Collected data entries

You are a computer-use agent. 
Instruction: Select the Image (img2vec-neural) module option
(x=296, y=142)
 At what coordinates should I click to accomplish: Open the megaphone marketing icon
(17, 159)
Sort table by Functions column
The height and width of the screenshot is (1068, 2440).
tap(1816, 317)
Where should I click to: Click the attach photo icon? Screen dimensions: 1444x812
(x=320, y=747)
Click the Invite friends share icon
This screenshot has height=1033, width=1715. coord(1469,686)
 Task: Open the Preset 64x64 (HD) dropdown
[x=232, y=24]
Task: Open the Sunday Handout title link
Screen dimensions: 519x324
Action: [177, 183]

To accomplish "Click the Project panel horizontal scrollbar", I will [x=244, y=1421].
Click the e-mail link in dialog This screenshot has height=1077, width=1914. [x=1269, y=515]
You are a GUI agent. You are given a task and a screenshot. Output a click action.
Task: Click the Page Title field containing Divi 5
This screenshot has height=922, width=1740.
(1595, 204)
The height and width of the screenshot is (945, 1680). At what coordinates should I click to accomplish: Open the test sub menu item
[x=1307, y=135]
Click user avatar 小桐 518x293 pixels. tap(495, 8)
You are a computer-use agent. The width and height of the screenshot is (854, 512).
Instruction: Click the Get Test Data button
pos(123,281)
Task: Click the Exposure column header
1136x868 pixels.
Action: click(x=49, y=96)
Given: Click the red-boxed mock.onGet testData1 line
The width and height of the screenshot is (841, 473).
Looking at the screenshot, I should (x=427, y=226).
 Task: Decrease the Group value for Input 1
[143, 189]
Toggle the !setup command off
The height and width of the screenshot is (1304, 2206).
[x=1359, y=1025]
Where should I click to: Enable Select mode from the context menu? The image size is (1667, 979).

→ TASK STATEMENT: Send back the complete set of entries, exactly as shown above.

→ TASK SOLUTION:
You are a computer-use agent. 
Instruction: Select the Image (img2vec-neural) module option
(x=296, y=142)
 At what coordinates should I click to accomplish: Open the megaphone marketing icon
(17, 159)
Sort table by Functions column
The height and width of the screenshot is (1068, 2440).
tap(1816, 317)
Where should I click to: Click the attach photo icon? Screen dimensions: 1444x812
(x=320, y=747)
Click the Invite friends share icon
This screenshot has height=1033, width=1715. coord(1469,686)
 Task: Open the Preset 64x64 (HD) dropdown
[x=232, y=24]
Task: Open the Sunday Handout title link
Screen dimensions: 519x324
Action: [177, 183]

To accomplish "Click the Project panel horizontal scrollbar", I will [x=244, y=1421].
Click the e-mail link in dialog This screenshot has height=1077, width=1914. [x=1269, y=515]
You are a GUI agent. You are given a task and a screenshot. Output a click action.
Task: Click the Page Title field containing Divi 5
This screenshot has height=922, width=1740.
(1595, 204)
The height and width of the screenshot is (945, 1680). At what coordinates should I click to accomplish: Open the test sub menu item
[x=1307, y=135]
Click user avatar 小桐 518x293 pixels. tap(495, 8)
You are a computer-use agent. The width and height of the screenshot is (854, 512).
Instruction: Click the Get Test Data button
pos(123,281)
Task: Click the Exposure column header
1136x868 pixels.
Action: click(x=49, y=96)
Given: Click the red-boxed mock.onGet testData1 line
The width and height of the screenshot is (841, 473).
Looking at the screenshot, I should (x=427, y=226).
 Task: Decrease the Group value for Input 1
[143, 189]
Toggle the !setup command off
The height and width of the screenshot is (1304, 2206).
[x=1359, y=1025]
Where should I click to: Enable Select mode from the context menu? The image size is (1667, 979).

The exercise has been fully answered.